SOURCE DOCUMENT ->
────────

Monday, December 28, 2009

Not Charlie

When each biennial Roundup of the Usual Suspects is winding down, we agree on a location for the next reunion, and someone takes responsibility for scouting out locations and making arrangements.

In our minds, we Usual Suspects are still the four young couples that we were in the mid-1960s when our friendships formed in St. Petersburg, Fla. Photos from the ‘60s, from our first reunion in 1994, and the most recent one last year, however, would reveal the irresistible tug of time and gravity.

It has been a long journey

Just getting accustomed to being adults and too poor to be pretentious, we were friends simply because we liked each other. We are friends now because we still like each other.

We could have missed knowing that, though, except for a lunchtime conversation.

Jean and Charlie had remained in St. Petersburg, and Tom and Shirley lived in Clearwater. The two couples did not see each other often, but Jean and Tom both worked in downtown St. Petersburg and often lunched in the same place.

By then Chuck and Leanne and Adelaide and I had long been gone from St Petersburg. They were settled in Claremont, Calif., and we lived in Montgomery, Ala.

One day at lunch, Jean suggested that the four couples have a reunion at the house Tom and Shirley had built in the mountains of Colorado in anticipation of retirement.

I think curiosity impelled all of us to attend that first reunion, and we approached it with questions and a certain amount of trepidation. Within minutes of the last couple’s arrival, the intervening years were swept away, and the Usual Suspects were born.

We agreed that meeting every other year would keep the reunions from becoming a duty, and the schedule gave us something to look forward to. The primary site specification was that there be room for all of us to hang out.

If you listened to a sound track of our gatherings, you would understand why. You would hear laughter, punctuated by barbs that would make you wonder how the verbal combatants could possibly be friends. We are armed with sharp tongues, but we never draw blood.

Each time a Roundup of the Usual Suspects ends, we know that our numbers might be diminished before the next gathering. Mortality is a reality, and as the years pass, the horizon comes closer.

Still, in the summer of 2008 when our reunion on the Oregon coast broke up, none of us expected that the first person missing would be Charlie.

────────

Saved entries

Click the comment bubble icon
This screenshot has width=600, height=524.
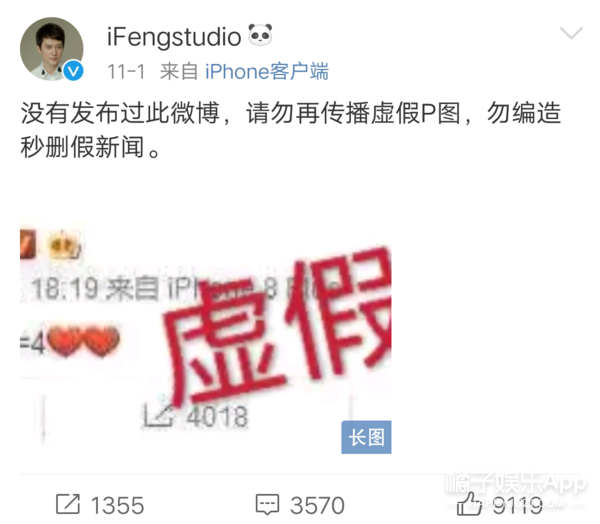pyautogui.click(x=267, y=504)
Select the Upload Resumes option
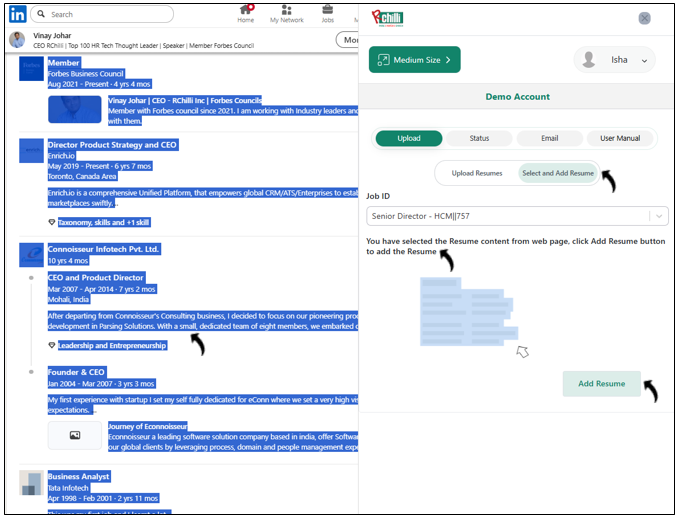Viewport: 675px width, 520px height. click(x=477, y=173)
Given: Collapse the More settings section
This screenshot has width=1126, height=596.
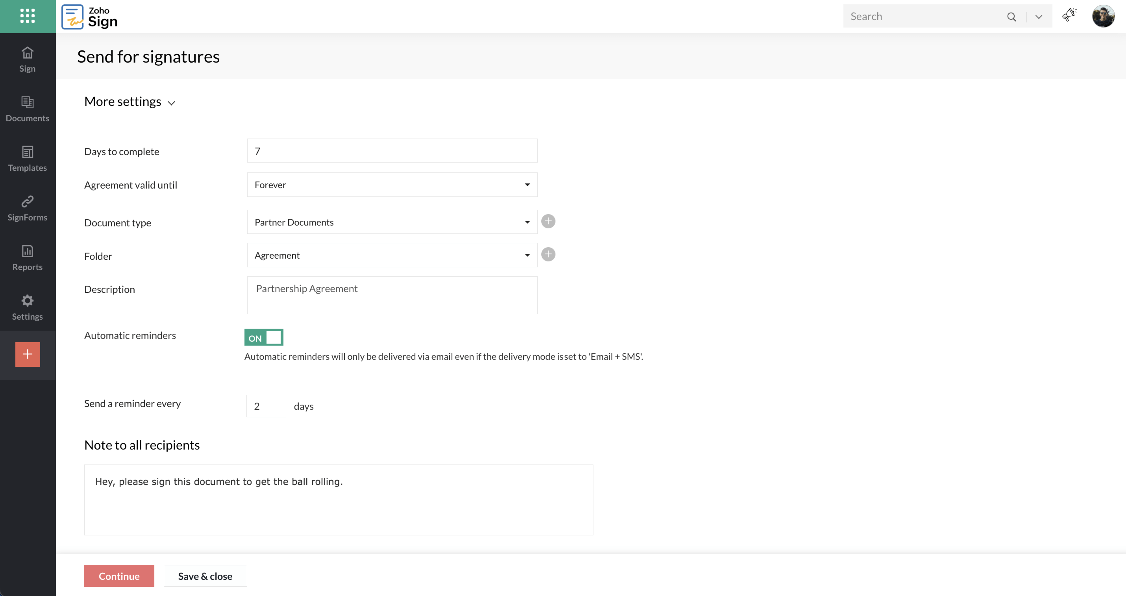Looking at the screenshot, I should point(171,101).
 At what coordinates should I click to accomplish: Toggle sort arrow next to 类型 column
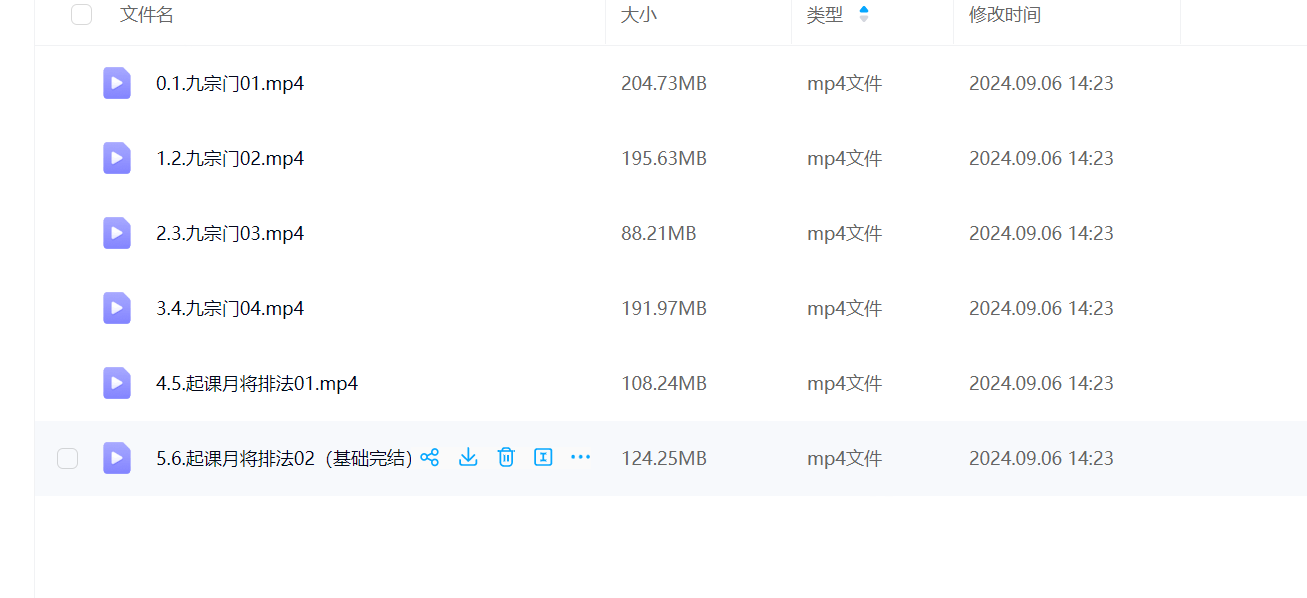coord(864,15)
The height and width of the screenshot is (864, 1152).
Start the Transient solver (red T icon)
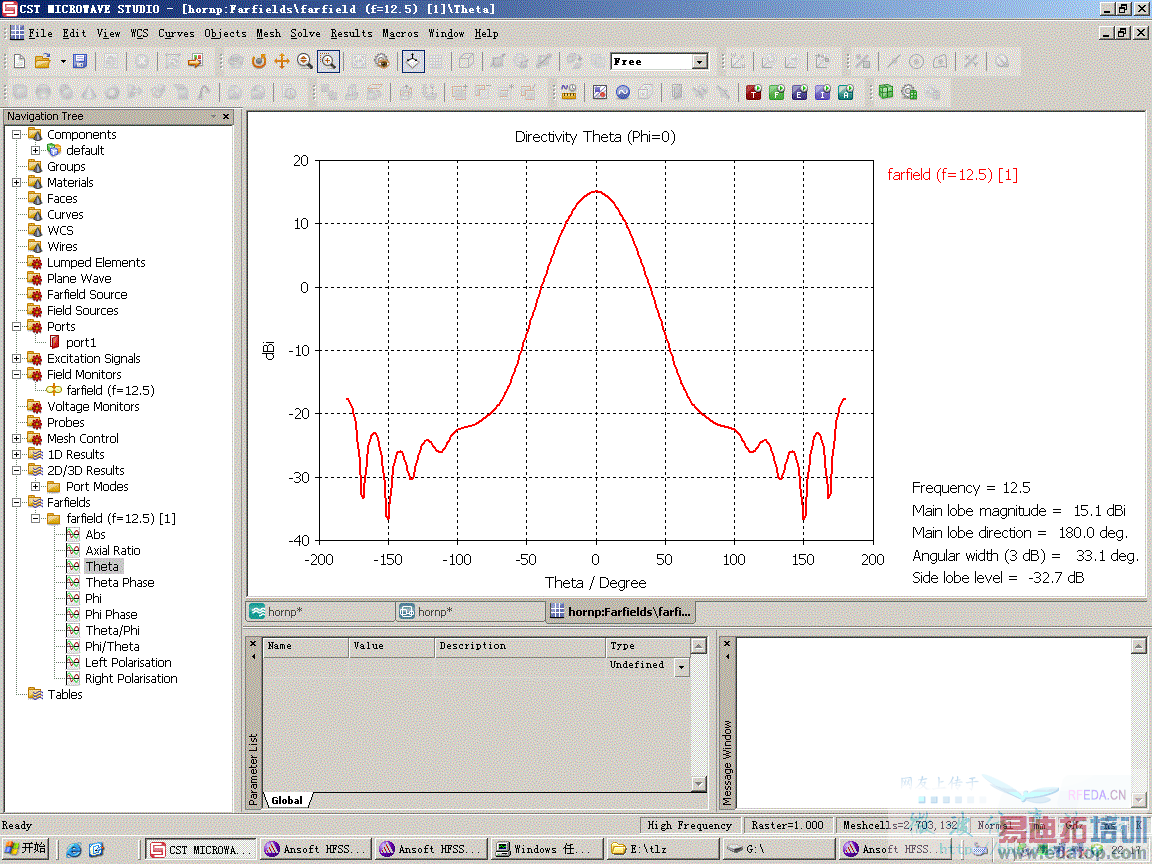pyautogui.click(x=753, y=93)
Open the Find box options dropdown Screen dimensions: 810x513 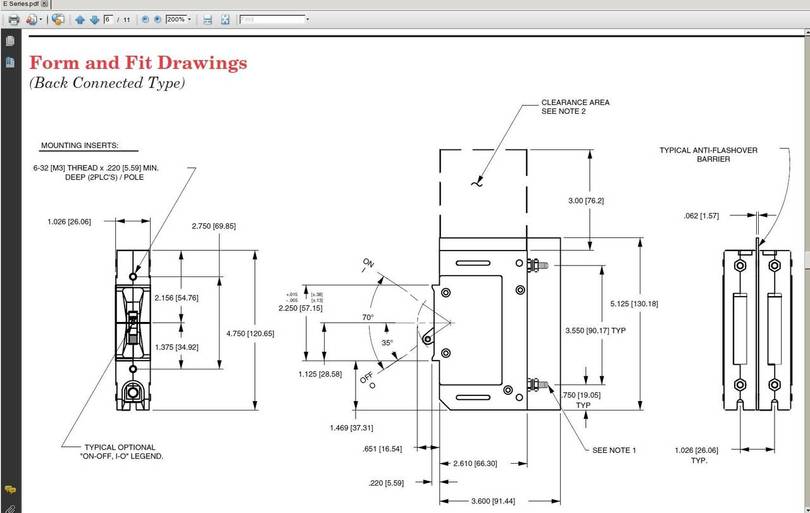pyautogui.click(x=308, y=20)
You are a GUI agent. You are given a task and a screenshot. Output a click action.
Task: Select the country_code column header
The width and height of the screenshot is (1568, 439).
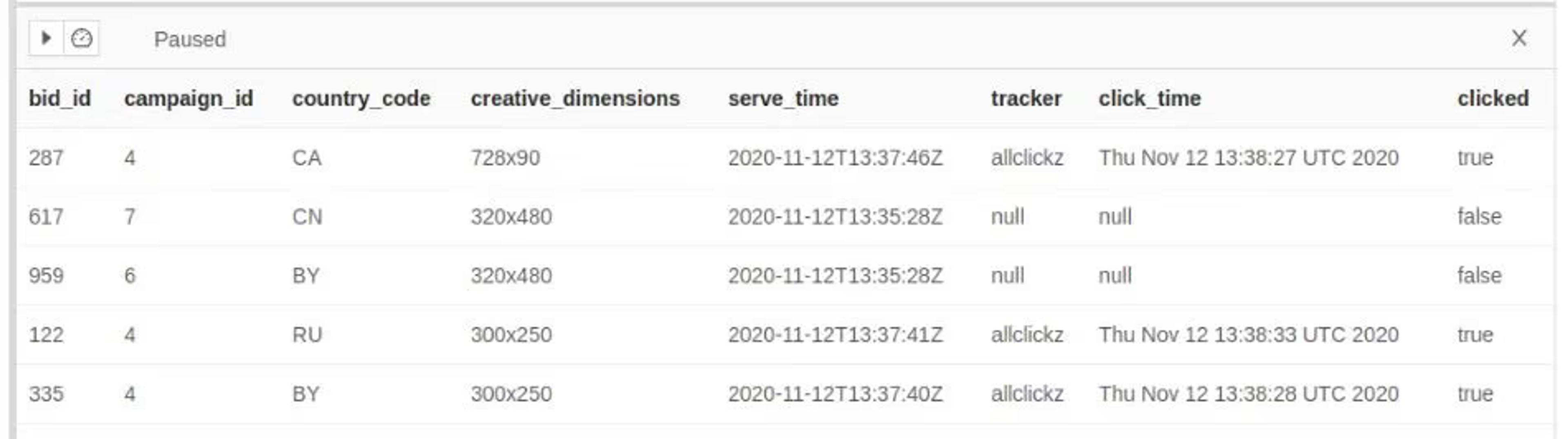(361, 98)
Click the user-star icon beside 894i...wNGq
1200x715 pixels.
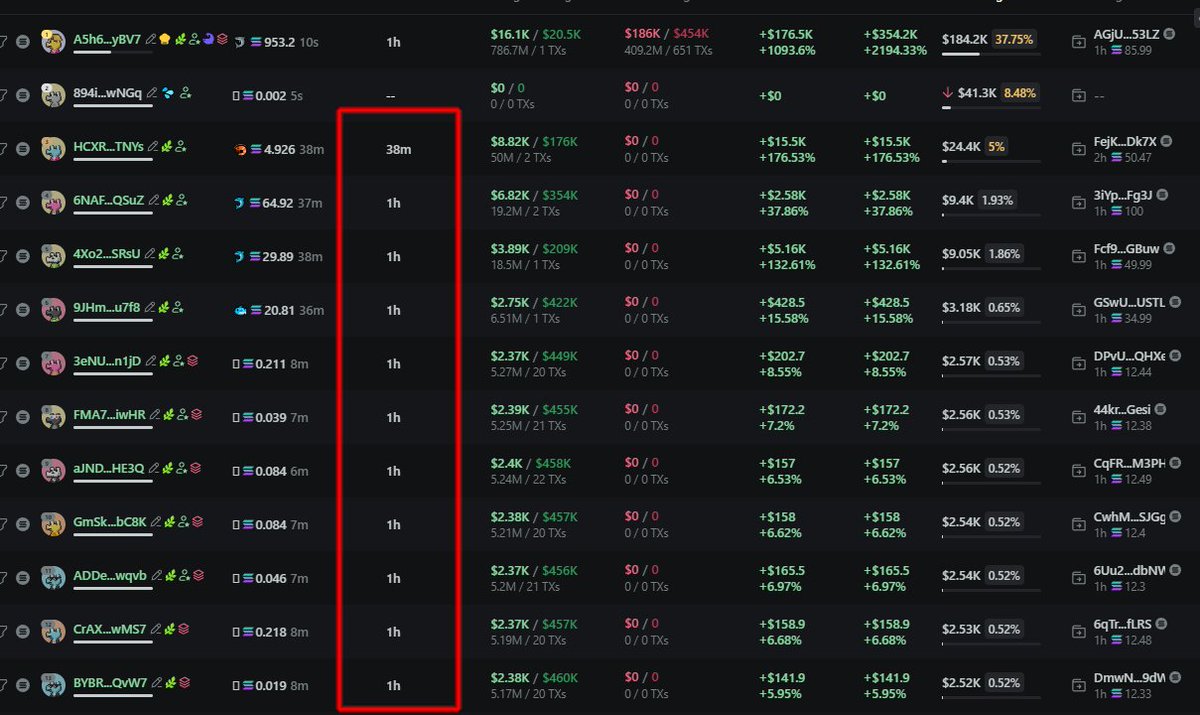(x=186, y=93)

────────

REQUIRED ACTION A -> In the essay about the Usual Suspects reunions, where was the first reunion held?
REQUIRED ACTION B -> Write the next part of the essay about the Usual Suspects reunions, starting after its final sentence.

RESPONSE AREA A -> At the house Tom and Shirley had built in the mountains of Colorado.

RESPONSE AREA B ->
Charlie was full of life, passionate and curious and energetic. He loved corny jokes and bad puns, and he would tell them with relish, knowing that his reward would be a chorus of groans.

He loved his native St. Petersburg and the starkly beautiful Four Corners of the Southwest and the brooding mountains of Tennessee. And because he loved them, he acquired a depth of knowledge about the flora and the fauna and the people of each region.

He loved visiting rock shops, and he polished stones to decorate the exquisite wooden boxes that he crafted.

He and Jean were the perfect pair. And he was positively gaga about his grandchildren.

In all the years, we had never known Charlie to be ill with anything.

But not long after he and Jean returned home from the reunion, Charlie was diagnosed with lymphoma. Chemotherapy drove it away, and last spring Jean and Charlie and Adelaide and I spent a week in his beloved mountains celebrating his remission from lymphoma and my recovery from bypass surgery.

The lymphoma had retreated, but it had not surrendered, and it returned last summer more virulent than before.

Charlie died just before Christmas.

So early in January six of the Usual Suspects will go to St Petersburg. We will join Jean at a memorial service for her husband and our friend.

Adelaide and I will share our son’s observation upon learning of Charlie’s death: “To make a difference and to be well remembered is something everyone aspires to.”

Certainly Charlie achieved that and much more.

But knowing that does not ease the sting of his departure.